What you are asked to do
Look below for the line containing "The height and"; from there through the line containing "Click the CH", both lines included, please set down each line exactly and nothing else.

Dataset extract
--- START ---
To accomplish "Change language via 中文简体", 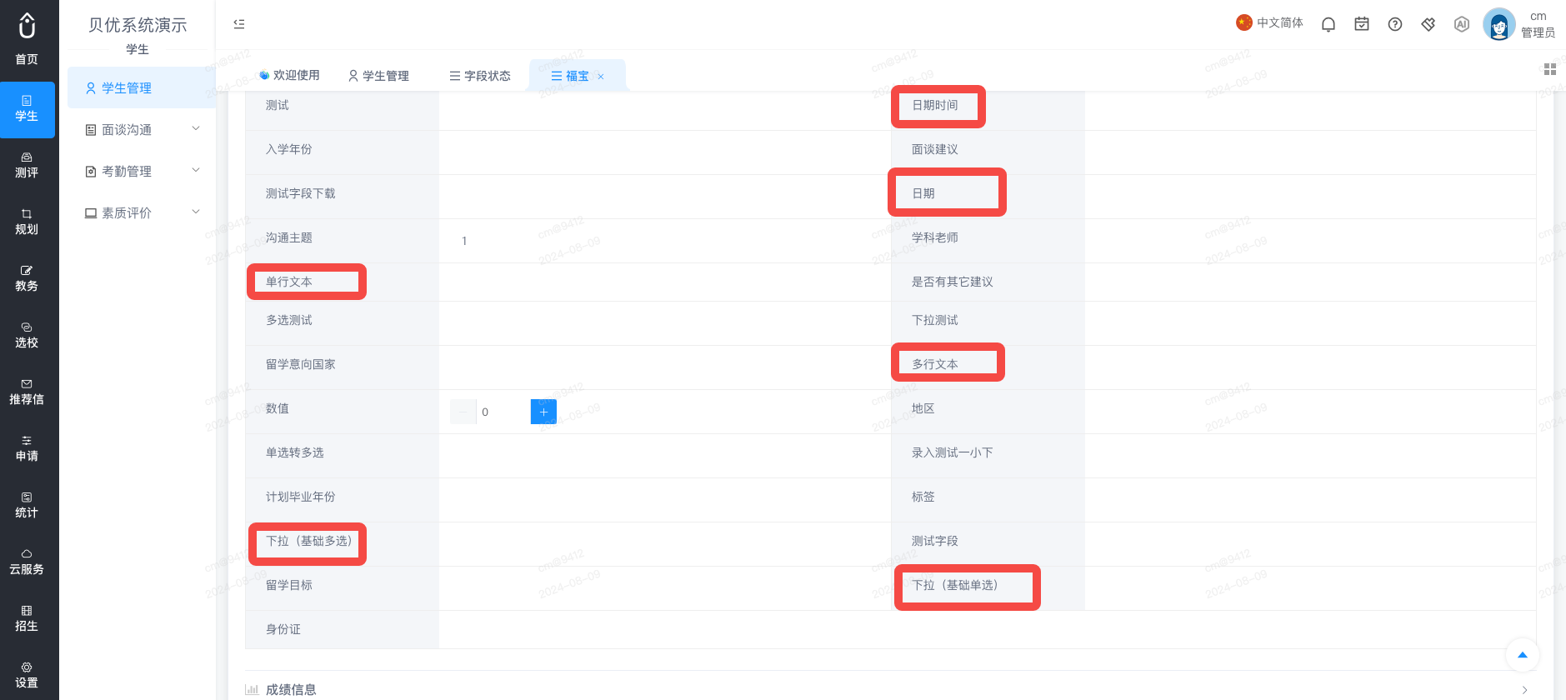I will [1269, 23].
--- END ---
--- START ---
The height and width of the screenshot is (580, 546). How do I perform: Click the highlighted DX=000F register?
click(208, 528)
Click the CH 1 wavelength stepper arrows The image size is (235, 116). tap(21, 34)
--- END ---
--- START ---
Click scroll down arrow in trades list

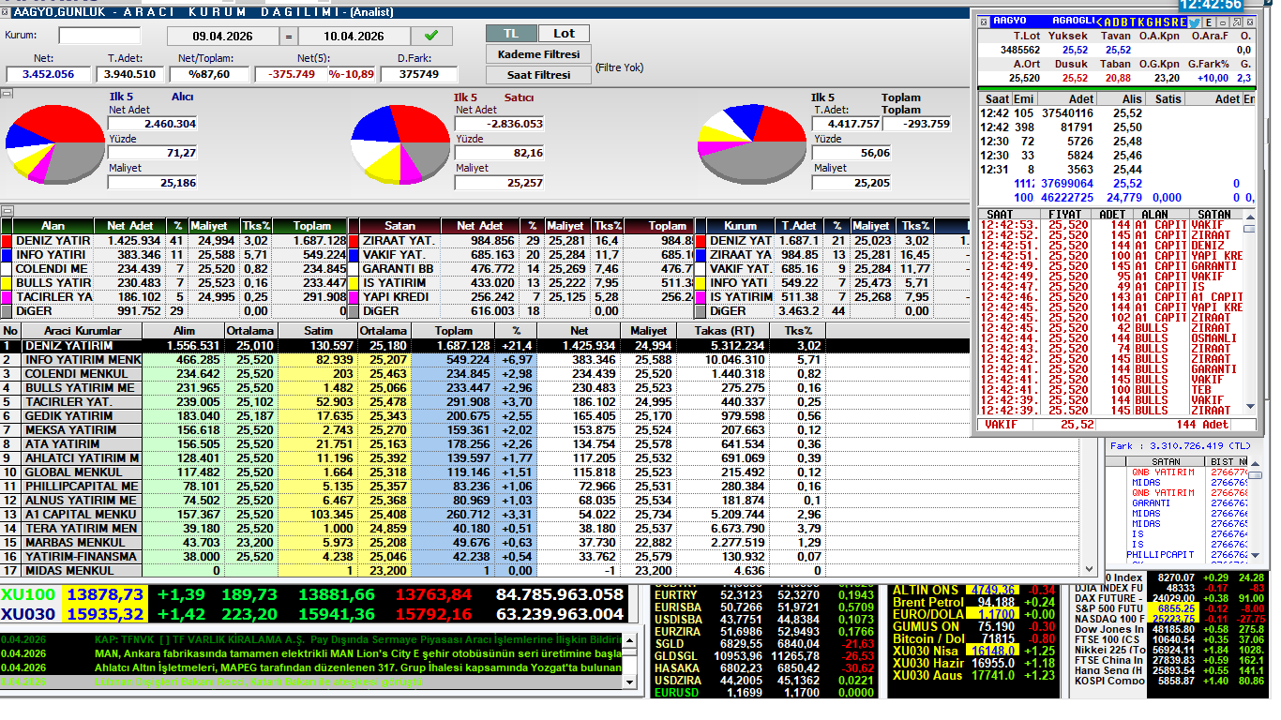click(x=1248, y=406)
--- END ---
Problem solution
The height and width of the screenshot is (580, 546). How do I perform: Click the highlighted DX=000F register?
click(208, 528)
Click the CH 1 wavelength stepper arrows The image size is (235, 116). tap(21, 34)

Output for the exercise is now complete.